02/05/2014
fog of war
"En écoutant Lavrov aujourd’hui, je suis venu à la conclusion que le régime à Kiev était en effet sur le point d’essayer d’attaquer l’Ukraine orientale. Ce n’est pas seulement Lavrov, l’Internet russe est en « alerte rouge » et regorge de rumeurs et de spéculations sur une attaque imminente. Cela pose un certain nombre de questions:
- Pourquoi la junte à Kiev reviendrait-elle si ouvertement sur l’accord de Genève ?
- Pourquoi attaquer alors que les chances de succès sont très faibles ?
- Pourquoi attaquer quand elle sait que la Russie interviendrait presque certainement ?
- Pourquoi les Etats-Unis sont clairement derrière cette stratégie ?

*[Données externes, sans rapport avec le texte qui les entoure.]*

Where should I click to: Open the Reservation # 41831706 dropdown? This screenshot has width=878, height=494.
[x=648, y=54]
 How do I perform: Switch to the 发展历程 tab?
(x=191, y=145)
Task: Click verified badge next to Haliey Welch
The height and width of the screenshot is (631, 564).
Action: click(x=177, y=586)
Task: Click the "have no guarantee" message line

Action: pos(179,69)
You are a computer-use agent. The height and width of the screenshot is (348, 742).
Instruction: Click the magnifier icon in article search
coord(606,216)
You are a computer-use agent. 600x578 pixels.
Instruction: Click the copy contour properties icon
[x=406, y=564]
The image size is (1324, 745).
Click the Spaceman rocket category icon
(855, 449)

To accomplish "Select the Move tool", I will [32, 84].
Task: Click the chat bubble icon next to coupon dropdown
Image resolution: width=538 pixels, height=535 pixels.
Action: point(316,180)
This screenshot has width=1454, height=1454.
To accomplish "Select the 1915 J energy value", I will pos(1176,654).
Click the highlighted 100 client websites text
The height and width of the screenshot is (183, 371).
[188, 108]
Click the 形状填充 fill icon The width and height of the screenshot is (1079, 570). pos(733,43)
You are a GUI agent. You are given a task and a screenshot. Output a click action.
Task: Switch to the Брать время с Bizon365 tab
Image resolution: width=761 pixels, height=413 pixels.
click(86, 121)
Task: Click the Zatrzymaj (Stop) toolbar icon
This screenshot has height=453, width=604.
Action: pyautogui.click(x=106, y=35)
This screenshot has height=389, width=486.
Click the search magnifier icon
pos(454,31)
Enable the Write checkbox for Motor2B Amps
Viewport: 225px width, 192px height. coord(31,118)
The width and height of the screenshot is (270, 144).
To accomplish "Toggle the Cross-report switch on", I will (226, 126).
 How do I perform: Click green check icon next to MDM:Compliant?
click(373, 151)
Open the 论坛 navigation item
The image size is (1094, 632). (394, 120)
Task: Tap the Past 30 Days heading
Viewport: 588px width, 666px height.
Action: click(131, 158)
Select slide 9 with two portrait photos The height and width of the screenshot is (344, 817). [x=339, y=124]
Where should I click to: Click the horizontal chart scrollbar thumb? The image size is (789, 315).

J’ai une hypothèse que je voudrais soumettre à votre attention.
Tout d’abord, la junte à Kiev est en train de renier l’accord de Genève tout simplement parce qu’elle ne peut pas se conformer à ses conditions. Rappelez-vous, la junte est composée de quelques hommes politiques soigneusement choisis par les États-Unis et quelques oligarques ukrainiens. Ils ont de l’argent, mais pas de pouvoir. Comment pourraient-ils imposer quoi que ce soit aux fanatiques bien armés et déterminés du secteur droit ?
Deuxièmement, l’Ukraine orientale est perdue, de toute façon. Aussi, la junte à Kiev a à choisir parmi les options suivantes :
- Soit l’Ukraine orientale s’en va par voie de référendum, et elle ne fait rien pour l’en empêcher.
- Soit l’Ukraine orientale s’en va, mais seulement après une certaine violence.
- Soit l’Ukraine orientale s’en va à la suite d’une intervention militaire russe.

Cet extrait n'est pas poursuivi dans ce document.